Doctoral dissertation project of Eric Engel
Referential networks and their role in topic identification (working title)
When we talk, we necessarily talk about something. The term ‘topic’ or ‘topicality’ refers to the widely acknowledged idea that, by default, utterances can be divided into two parts: one that identifies an entity that the utterance is construed to be about, and a second part that constitutes the comment about that entity.
Especially for Romance languages, word-order alternations such as left and right dislocation and the hanging topic construction have traditionally been described as strategies to mark the topic of a sentence. However, this assumption raises a number of questions: If partitioning an utterance into a topic and a comment is important in human communication, why is it the case that even in languages in which such topic-marking constructions are productive, they are still far less in number than canonical, i.e. basic word order? How do speakers determine in those unmarked cases “what the sentence is about”? And what influences a speaker’s choice whether or not to explicitly mark a particular referent as a topic?

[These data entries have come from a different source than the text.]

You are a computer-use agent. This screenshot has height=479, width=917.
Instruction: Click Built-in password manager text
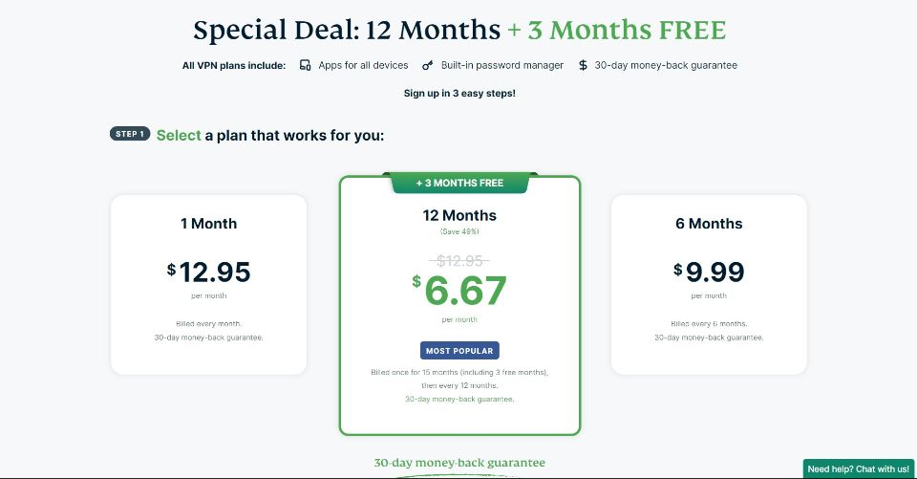point(502,65)
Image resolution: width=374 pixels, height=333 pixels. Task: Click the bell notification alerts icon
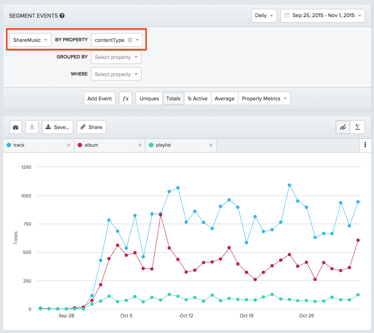click(32, 127)
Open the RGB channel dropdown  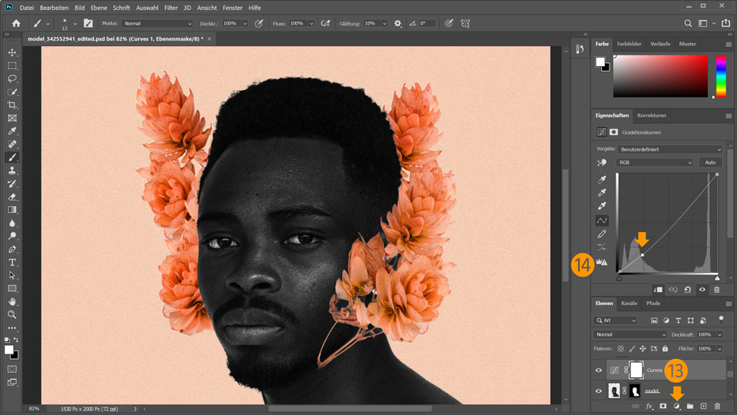pyautogui.click(x=655, y=163)
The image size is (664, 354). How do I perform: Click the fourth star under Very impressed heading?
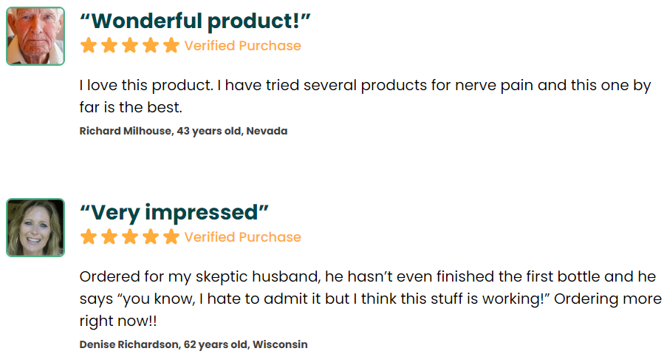pyautogui.click(x=151, y=236)
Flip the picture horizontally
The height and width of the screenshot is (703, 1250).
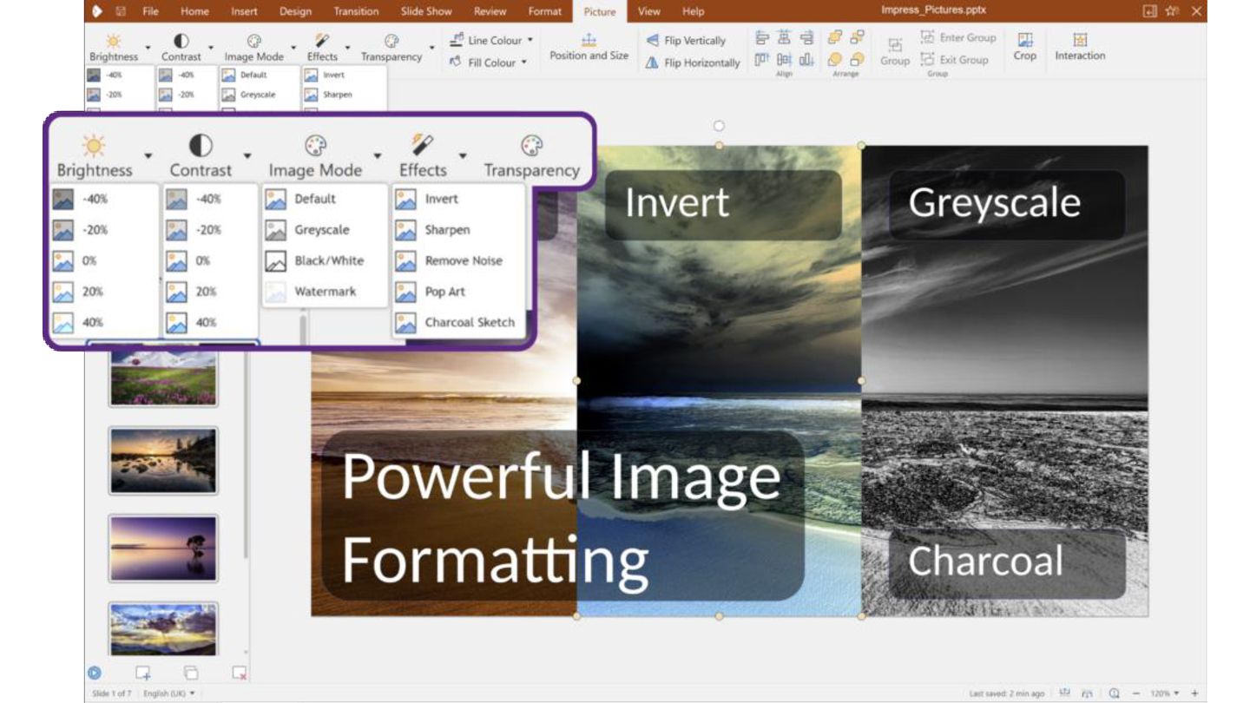click(693, 62)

This project deals with these questions from the viewpoint of referential continuity, i.e., it aims at scrutinizing the impact of factors such as recency and density of mentions as well as competition with related discourse referents on word order choice. For this purpose, it adopts a corpus-based analysis of semi-spontaneous speech in French and Spanish.
Short biography
Eric Engel holds a BA in French and German linguistics and an MA in General Linguistics from the Humboldt University Berlin. He wrote his MA thesis on “Prepositional null objects in spontaneous spoken French: A corpus study on syntactic, semantic and pragmatic licensing factors” under the supervision of Prof Anke Lüdeling and Prof Aria Adli. Since February 2016, he works as a Research Assistant at the Institute for Romance Studies of the University of Cologne, chair of Prof Aria Adli.